Interview
 
Chris Edmund
Chris Edmund, celebrity coach and trainer to Hollywood stars like Hugh Jackman will be in India from 26th June to 6th July 2015 for Beginners and Advanced acting workshops hosted by SDDS Education. We take the opportunity to briefly interview Chris about his work in which he also shares some tips for aspiring actors.


 By Deepa Punjani

Chris EdmundDeepa Punjani (DP): You will be training in India for the first time in collaboration with Dalip Sondhi's company SDDS. Which are the specific areas in your training that you will be focusing on?

Chris Edmund (CE): Initially I will be working with Dalip to identify where the actors are placed in terms of their understanding. The work needs to respond to them. There are beginner and advanced groups so the expectations and delivery will necessarily be different.

For the beginners I'll be working with a series of acting exercises that will develop an understanding of what it actually means to be present and listen - to focus on your partner rather than yourself.

With the Advanced Actors I will be teaching a series of acting exercises and then moving to the analysis and interpretation of text.

DP: Do you have a set process or do you modulate your training to suit the requirements of a particular group?

CE: I have formulated a process over the many years of teaching experience but am always refining and adjusting to the requirements of particular actors I'm working with.

DP: What is special about your training?

CE: I think that because it has produced so many of the actors who are having major careers in film, theatre and television that my insistence on truth and integrity in the acting process seems to have paid dividends.

DP: There are great actors who haven't necessarily gone to any 'school' or have been trained. And, it could well be the other way round that very good training will not always produce a good actor. What are your thoughts about this?

CE: Its true. Some actors don't need training and some actors don't benefit from acting training but over the many years of auditioning actors for training (at WAAPA- West Australian Academy of Performing Arts; usually 900 a year for 18 places) I got quite good at working that out and offering places only to actors who I thought would benefit most from training.

DP: For actors, theatre and film can prove to be symbiotic. Yet many actors who move towards cinema, do not have much time left for theatre, or are unwilling to invest their time in the medium. Do you feel they are cutting off a vital link, or is it a matter of practice?

CE: I think they are cutting off a vital link. There is a rigour to working on great scripts in live theatre and actors who work only in TV in particular where the scripts are often poor and rehearsal time is often non-existent tend to slip into bad habits. There is no substitute for the experience of working with a range of audiences and taking on the challenges that only live theatre can offer.

DP: What does acting mean to you?

CE: Pondering its complexities takes up too much of my time!

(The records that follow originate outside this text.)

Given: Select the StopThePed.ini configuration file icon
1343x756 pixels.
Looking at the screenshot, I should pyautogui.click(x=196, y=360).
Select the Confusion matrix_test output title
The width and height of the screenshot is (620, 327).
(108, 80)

DP: How would you define a good actor?

CE: Someone who listens.

DP: Your three most essential tips for aspiring actors...

CE: Be truthful and authentic.
Put things in perspective. Rejection is part of it all and it's unwise to take it personally. Successful actors tend to have resilient temperaments.
Never indulge or wallow in your own feelings. Acting is at its best when the actor is working to affect his/her scene partner not enjoying feelings or emotions for their own sakes.

DP: You have plans to do more workshops in India?

CE: I certainly hope so but have to be invited back first!

Deepa Punjani is the Editor of this website.